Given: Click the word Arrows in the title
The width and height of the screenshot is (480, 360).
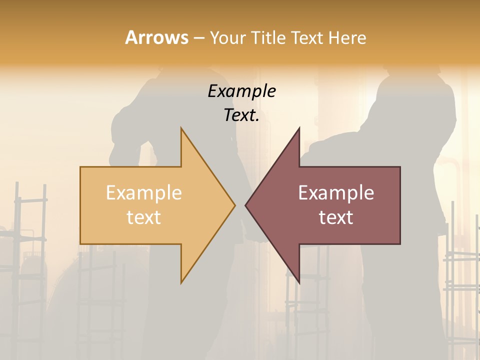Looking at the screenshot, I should (156, 38).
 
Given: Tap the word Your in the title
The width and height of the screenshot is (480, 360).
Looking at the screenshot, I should (228, 38).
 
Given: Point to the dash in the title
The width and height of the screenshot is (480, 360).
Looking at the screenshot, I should (198, 38).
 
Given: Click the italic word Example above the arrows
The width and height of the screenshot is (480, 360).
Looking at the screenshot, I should (242, 91).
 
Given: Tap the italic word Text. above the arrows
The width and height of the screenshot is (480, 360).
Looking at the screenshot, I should (242, 116).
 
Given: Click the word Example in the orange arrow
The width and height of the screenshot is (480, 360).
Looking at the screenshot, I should (144, 193).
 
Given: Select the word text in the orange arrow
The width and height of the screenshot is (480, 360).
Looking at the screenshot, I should (144, 218).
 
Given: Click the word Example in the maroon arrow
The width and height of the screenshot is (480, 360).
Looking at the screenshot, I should (336, 193).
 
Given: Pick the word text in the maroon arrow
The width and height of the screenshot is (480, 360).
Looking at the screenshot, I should (336, 218).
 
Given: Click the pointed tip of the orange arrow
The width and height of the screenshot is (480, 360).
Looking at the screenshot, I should (234, 205).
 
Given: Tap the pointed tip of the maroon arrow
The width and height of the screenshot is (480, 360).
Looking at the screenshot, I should (246, 205).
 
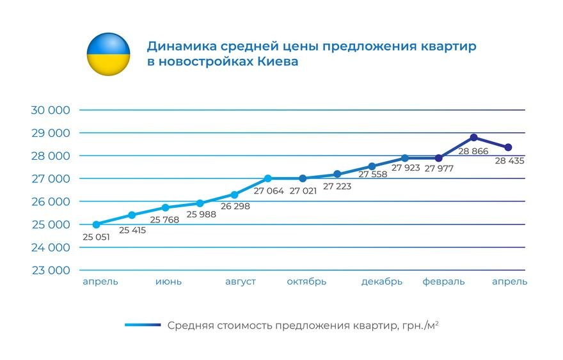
********************
#### [Stated exercise]
Convert the material above into a Markdown table with the columns No. and Text, one row per line, skipping blank lines. Leave the pictures out.

#### [The solution]
| No. | Text |
|---|---|
| 1 | Given: Click the word Arrows in the title |
| 2 | The width and height of the screenshot is (480, 360). |
| 3 | Looking at the screenshot, I should (156, 38). |
| 4 | Given: Tap the word Your in the title |
| 5 | The width and height of the screenshot is (480, 360). |
| 6 | Looking at the screenshot, I should (228, 38). |
| 7 | Given: Point to the dash in the title |
| 8 | The width and height of the screenshot is (480, 360). |
| 9 | Looking at the screenshot, I should (198, 38). |
| 10 | Given: Click the italic word Example above the arrows |
| 11 | The width and height of the screenshot is (480, 360). |
| 12 | Looking at the screenshot, I should (242, 91). |
| 13 | Given: Tap the italic word Text. above the arrows |
| 14 | The width and height of the screenshot is (480, 360). |
| 15 | Looking at the screenshot, I should (242, 116). |
| 16 | Given: Click the word Example in the orange arrow |
| 17 | The width and height of the screenshot is (480, 360). |
| 18 | Looking at the screenshot, I should (144, 193). |
| 19 | Given: Select the word text in the orange arrow |
| 20 | The width and height of the screenshot is (480, 360). |
| 21 | Looking at the screenshot, I should (144, 218). |
| 22 | Given: Click the word Example in the maroon arrow |
| 23 | The width and height of the screenshot is (480, 360). |
| 24 | Looking at the screenshot, I should (336, 193). |
| 25 | Given: Pick the word text in the maroon arrow |
| 26 | The width and height of the screenshot is (480, 360). |
| 27 | Looking at the screenshot, I should (336, 218). |
| 28 | Given: Click the pointed tip of the orange arrow |
| 29 | The width and height of the screenshot is (480, 360). |
| 30 | Looking at the screenshot, I should (234, 205). |
| 31 | Given: Tap the pointed tip of the maroon arrow |
| 32 | The width and height of the screenshot is (480, 360). |
| 33 | Looking at the screenshot, I should (246, 205). |